N. 01036/2020 REG.RIC.
REPUBBLICA ITALIANA
IN NOME DEL POPOLO ITALIANO
Il Tribunale Amministrativo Regionale per la Sicilia
sezione staccata di Catania (Sezione Seconda)
ha pronunciato la presente
SENTENZA
sul ricorso numero di registro generale 1036 del 2020, proposto da
U P, rappresentato e difeso dall'avvocato B B, con domicilio digitale come da PEC da Registri di Giustizia e domicilio eletto presso il suo studio in Roma, via Vittoria Colonna n. 40;
contro
Comune di Leni, in persona del Sindaco pro tempore , rappresentato e difeso dall'avvocato C R, con domicilio digitale come da PEC da Registri di Giustizia e domicilio eletto presso il suo studio in Messina, via A. Martino, n. 96;
per l'accertamento
- dell'avvenuta formazione del silenzio assenso sull'istanza datata 2 dicembre 2019, inoltrata via pec in data 5 dicembre 2019, volta ad ottenere l'autorizzazione per la delimitazione delle aree di proprietà dell'Arch. Plisi;
- dell'inesistenza, ad oggi, di una qualsivoglia servitù pubblica di passaggio sulle predette aree di proprietà dell'arch. U P;
nonché per l'annullamento
- della determinazione del Responsabile del Settore Tecnico del Comune di Leni n. 37/20 del 24 marzo 2020, notificata in data 26 marzo 2020, avente ad oggetto il diniego espresso sull'istanza presentata nell'interesse dell'Arch. Plisi;
- di ogni altro atto presupposto, connesso e/o consequenziale, ed in particolare, per quanto occorrer possa, della nota prot. n. 303 del 22 gennaio 2020, avente ad oggetto la comunicazione dei motivi ostativi all'accoglimento dell'istanza.
Visti il ricorso e i relativi allegati;
Visto l'atto di costituzione in giudizio del Comune di Leni;
Visti tutti gli atti della causa;
Relatore nell'udienza pubblica del giorno 23 febbraio 2023 il dott. Salvatore Accolla e uditi per le parti i difensori come specificato nel verbale;
Ritenuto e considerato in fatto e diritto quanto segue.
FATTO
Il ricorrente esponeva di essere proprietario di alcune aree situate nel Comune di Leni (catastalmente identificate al fg. 8, mapp. 151, 452 e 453) attraversate, come dedotto dallo stesso Comune, da un sentiero comunale (mulattiera), denominato “Filo Danice” il quale, ancorché ritenuto dallo stesso Comune a servizio delle aree circostanti, secondo il ricorrente, sarebbe stato, in realtà, inutilizzato da tempo immemore.

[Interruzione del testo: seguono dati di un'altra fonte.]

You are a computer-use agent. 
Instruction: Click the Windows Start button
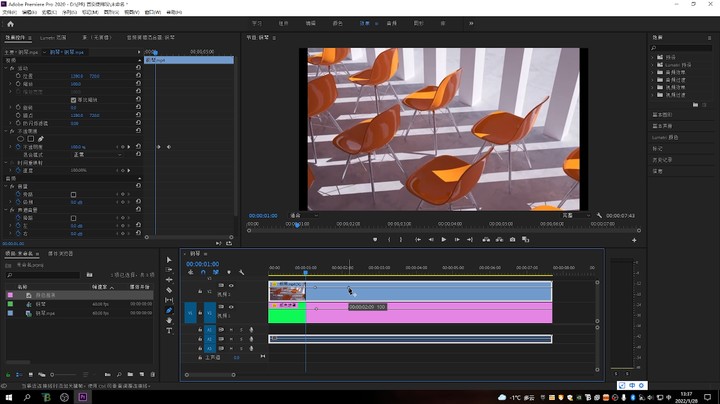[x=9, y=397]
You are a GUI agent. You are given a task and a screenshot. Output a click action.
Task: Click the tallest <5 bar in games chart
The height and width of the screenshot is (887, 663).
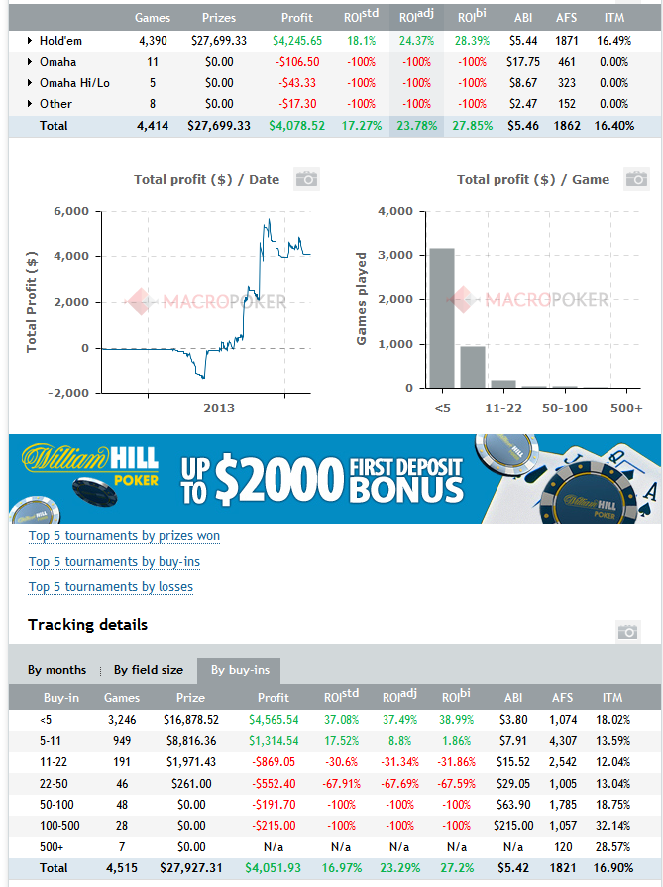(x=441, y=318)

Aggiungeva il ricorrente di aver di recente provveduto all’integrale recupero e ristrutturazione dei predetti immobili (sia dei fabbricati che delle aree esterne) per la cui piena fruibilità e protezione aveva presentato allo stesso Comune, in data 5 dicembre 2019, istanza di apertura del procedimento amministrativo volto all’accertamento dell’estinzione, ove fosse mai stata legittimamente costituita, della servitù di passaggio relativa al sentiero “Filo Danice”.
Inoltrata l’istanza, e decorso più di un mese, ritenendo formatosi il silenzio assenso sulla richiesta di autorizzazione a delimitare l’area, in data 13 gennaio 2020 aveva chiesto delucidazioni al Comune.
In data 22 gennaio 2020 il Comune aveva comunicato i motivi ostativi all’accoglimento dell’istanza, che lo stesso ricorrente aveva contrastato, in data 31 gennaio 2020, a mezzo di rituali osservazioni.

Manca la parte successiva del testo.